Last fall, the European Union’s Institute for the
Protection and Security of the Citizen (IPSC), in Ispra,
Italy, embedded 1260 RFID transponders into the
sidewalks of Laveno Mombello, in the north of Italy, and
linked them together in a network called SESAMONET. An
antenna on the tip of a blind person’s cane activates
each RFID chip it passes over, and the chip responds by
radioing its unique tag number to a smart phone the
person carries. That phone comes equipped with a
database of navigational information that maps the tag
numbers to locations throughout the town. The person
then receives specific information about position and
surroundings through a Bluetooth headset linked to the
phone.
“It can either be a beep or bop that keeps you on the
path, or if you have a traffic light, it gives you the
information” about when to walk, says Marco Sironi, a
sector head at the Joint Research Centre (JRC) of the
European Commission, in Brussels, and leader on the
project. The chipped path stretches for 2 kilometers in
one direction, so users cannot yet choose alternate
routes. But as the network grows, it will cue people to
optional turns and could even guide them to a programmed
destination. Because the smart phone’s internal map
updates itself from a central database, operators can
change the information to identify unexpected obstacles
like construction.
The JRC originally decided to start the pilot project
because it was looking for ways to recycle RFID tags
from slaughtered European livestock. Based on the
success of the pilot project, the IPSC is expanding the
network to include access to commercial buildings. On 14
December the JRC linked the path on the street to
RFID-marked paths inside a hostel and the town’s visitor
center. The tags in the hostel will provide information
about services and the orientation of the rooms.
Two years ago, Sumi Helal, a professor of computer
science at the University of Florida, in Gainesville,
built a similar RFID network, called Drishti, to aid
blind students at the university. As the Italian RFID
network grows, says Helal, the biggest challenge may be
logistical, not technical. One of the hardest things to
figure out is what information will help and what will
just distract the blind person. “Drilling down
information the way he wants or she wants is really
important,” he says.
Because the system accesses a central database,
struggles will inevitably arise over who controls the
information. Does the police station update the network,
or does a commercial entity or a combination of parties?
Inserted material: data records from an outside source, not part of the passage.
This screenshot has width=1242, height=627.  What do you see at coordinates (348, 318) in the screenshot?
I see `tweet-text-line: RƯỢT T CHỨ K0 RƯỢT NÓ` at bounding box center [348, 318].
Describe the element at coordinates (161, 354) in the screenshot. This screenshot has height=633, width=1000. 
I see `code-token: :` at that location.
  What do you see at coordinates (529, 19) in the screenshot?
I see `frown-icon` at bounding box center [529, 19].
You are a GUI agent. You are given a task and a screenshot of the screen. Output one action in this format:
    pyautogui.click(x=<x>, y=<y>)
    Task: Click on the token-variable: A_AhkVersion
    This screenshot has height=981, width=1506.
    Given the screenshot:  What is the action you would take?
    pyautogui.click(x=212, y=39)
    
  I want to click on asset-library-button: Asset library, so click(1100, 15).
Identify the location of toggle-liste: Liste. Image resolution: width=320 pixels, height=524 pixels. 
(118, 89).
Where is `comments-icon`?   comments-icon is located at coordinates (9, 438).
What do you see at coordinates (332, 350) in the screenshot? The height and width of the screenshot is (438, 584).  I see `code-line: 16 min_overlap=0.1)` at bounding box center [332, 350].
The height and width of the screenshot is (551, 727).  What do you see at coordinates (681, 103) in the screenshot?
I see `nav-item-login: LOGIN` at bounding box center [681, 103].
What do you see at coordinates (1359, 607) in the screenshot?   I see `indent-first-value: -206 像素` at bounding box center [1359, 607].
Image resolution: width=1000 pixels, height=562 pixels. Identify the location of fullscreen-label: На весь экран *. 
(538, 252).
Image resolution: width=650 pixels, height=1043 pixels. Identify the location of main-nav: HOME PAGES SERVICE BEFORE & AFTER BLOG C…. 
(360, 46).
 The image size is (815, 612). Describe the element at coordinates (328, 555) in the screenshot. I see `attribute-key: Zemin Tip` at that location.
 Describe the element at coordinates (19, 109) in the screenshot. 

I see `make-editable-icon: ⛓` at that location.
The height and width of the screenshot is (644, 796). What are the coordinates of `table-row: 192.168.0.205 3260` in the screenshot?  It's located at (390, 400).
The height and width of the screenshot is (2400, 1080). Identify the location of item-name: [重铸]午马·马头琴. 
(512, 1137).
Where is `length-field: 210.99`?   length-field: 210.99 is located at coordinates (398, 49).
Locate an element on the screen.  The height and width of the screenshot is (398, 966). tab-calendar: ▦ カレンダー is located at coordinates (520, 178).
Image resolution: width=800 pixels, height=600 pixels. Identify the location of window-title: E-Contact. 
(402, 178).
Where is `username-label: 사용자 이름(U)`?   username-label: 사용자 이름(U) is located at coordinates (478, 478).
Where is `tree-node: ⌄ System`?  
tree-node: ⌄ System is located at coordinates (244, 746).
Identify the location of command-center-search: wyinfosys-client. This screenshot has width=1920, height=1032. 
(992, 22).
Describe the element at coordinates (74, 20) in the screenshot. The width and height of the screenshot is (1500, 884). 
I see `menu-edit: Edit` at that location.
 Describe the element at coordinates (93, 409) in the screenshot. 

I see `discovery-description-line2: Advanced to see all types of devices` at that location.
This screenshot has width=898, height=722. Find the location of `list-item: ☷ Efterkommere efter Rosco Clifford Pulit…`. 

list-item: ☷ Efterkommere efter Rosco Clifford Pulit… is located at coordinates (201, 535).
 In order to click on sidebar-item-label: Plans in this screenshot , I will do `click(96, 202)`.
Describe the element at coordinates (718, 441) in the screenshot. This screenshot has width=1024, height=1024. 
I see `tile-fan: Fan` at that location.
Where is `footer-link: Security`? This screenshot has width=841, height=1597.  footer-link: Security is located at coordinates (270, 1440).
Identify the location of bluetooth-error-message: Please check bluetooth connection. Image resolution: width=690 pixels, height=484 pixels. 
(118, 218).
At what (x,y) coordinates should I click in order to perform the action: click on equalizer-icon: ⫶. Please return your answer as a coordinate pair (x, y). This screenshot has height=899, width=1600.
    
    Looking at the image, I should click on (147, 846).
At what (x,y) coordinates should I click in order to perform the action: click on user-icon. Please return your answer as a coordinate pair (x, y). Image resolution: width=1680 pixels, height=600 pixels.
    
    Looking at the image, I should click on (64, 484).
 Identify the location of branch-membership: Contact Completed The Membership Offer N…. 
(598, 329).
“This is about what is the information and who owns it,”
says Helal.
Mike Wigle, an access technology expert at the
Cincinnati Association for the Blind and Visually
Impaired, says that we won’t know whether the Italian
system benefits or distracts blind people until the
network becomes a bit more pervasive. According to him,
the real test comes when “you’ve got a blind person lost
in the city trying to find a transponder in the road.”